[Future Technology Research Index] [SGI Tech/Advice Index] [Nintendo64 Tech Info Index]

[WhatsNew] [P.I.] [Indigo] [Indy] [O2] [Indigo2] [Crimson] [Challenge] [Onyx] [Octane] [Origin] [Onyx2]

Ian's SGI Depot: FOR SALE! SGI Systems, Parts, Spares and Upgrades

(check my current auctions!)

Origin300/3000 Series

Overview and Architecture

Last Change: 14/Nov/2008

By Ian Mapleson

Origin300 Image Following on from the success of the Origin2000 (and related Onyx2/Octane systems), in July 2000 SGI launched the Origin3000 series, based on an improved modular design called NUMAflex [1st Press Release | 2nd Press Release], aswell as the corresponding graphics-based system, the Onyx3000. The less-scalable versions were Origin300 and Onyx300.

The earlier Origin2000 allowed one to grow a system step by step, based on one or more deskside units: 2 units to a rack, multiple racks linked together via high-speed connections to create a single-image system of up to 128 CPUs - a revolutionary change in how systems could be scaled in performance.
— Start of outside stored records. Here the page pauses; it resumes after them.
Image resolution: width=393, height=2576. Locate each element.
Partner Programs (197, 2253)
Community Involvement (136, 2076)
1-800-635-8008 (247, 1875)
However, even a minimum Origin2000 system still meant one had to purchase a large deskside system with room for 8 CPUs, with the same I/O capabilities always included - this was ok much of the time, but many users would like to have been able to grow RAM, I/O capacity, storage, etc. rather than CPUs, or have a mix, so the Origin2000 design could mean wasting some aspect of the available hardware. Plus, the maximum 128-CPU system required an extra 9th rack to act as the routing mechanism for the other 8 racks (the CrayOrigin2000).

Thus, SGI designed NUMAflex as a solution to the scalability problem. Instead of deskside units, each modular building block, or 'brick', is dedicated to a specific function, eg. CPUs, base I/O, PCI/XIO expansion, RAM, storage, system expansion/scalability or (for the equivalent Onyx line) graphics. These bricks are then installed into a short rack or full rack in whatever combination is required, multiple racks linked together for larger systems. This meant much greater flexibility in how a system could be configured and later expanded, and a lower initial outlay for a system with fewer CPUs. With the system scalability functions now placed into a dedicated brick, system expansion to hundreds of CPUs also no longer required a separate rack unit to act as a metarouter. With respect to performance, the CPU/RAM bandwidth was doubled and the CPU density also doubled - initial CPU bricks (C-Brick) had 2 or 4 CPUs per brick, with the final version offering 16 CPUs in a single brick. The XTown connection speeds were also doubled, giving 3.2GB/sec per link (1.6GB/sec in each direction).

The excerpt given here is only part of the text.